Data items
....................

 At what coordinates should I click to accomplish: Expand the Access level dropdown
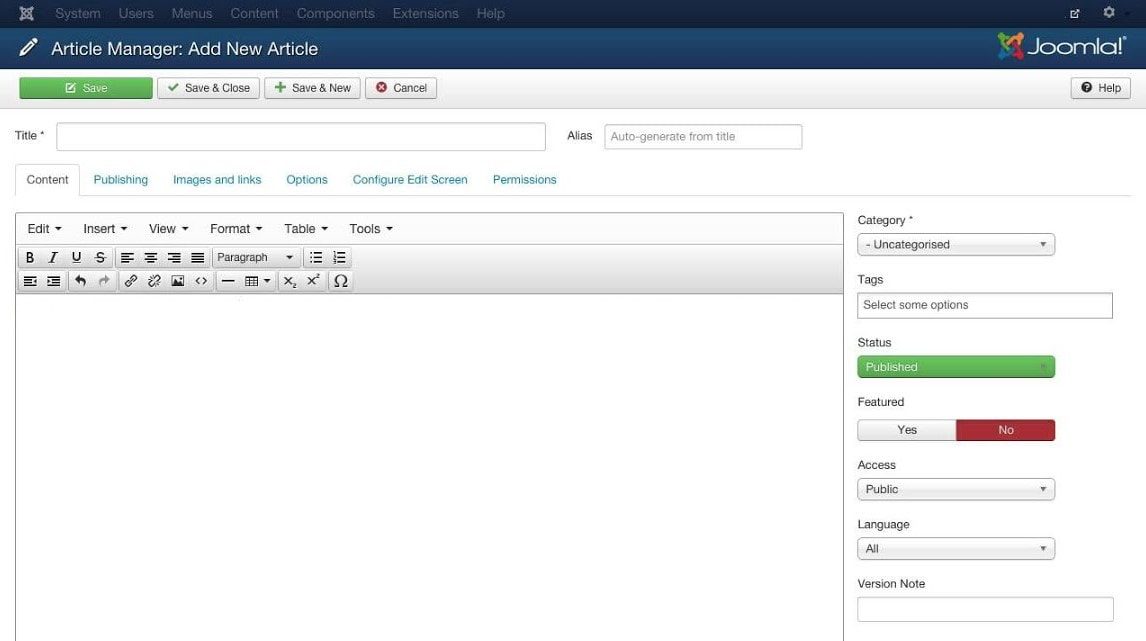pos(955,488)
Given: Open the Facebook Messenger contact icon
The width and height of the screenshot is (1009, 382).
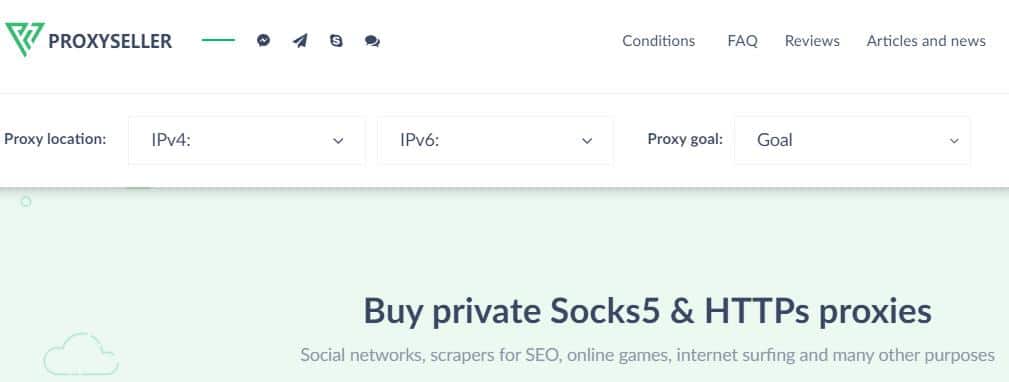Looking at the screenshot, I should pos(263,41).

....................

• [Your objective]:
Reproduce the entries above without change, omitting all pictures.

• [Result]:
 At what coordinates should I click to accomplish: Expand the Access level dropdown
pos(955,488)
Given: Open the Facebook Messenger contact icon
The width and height of the screenshot is (1009, 382).
Looking at the screenshot, I should pos(263,41).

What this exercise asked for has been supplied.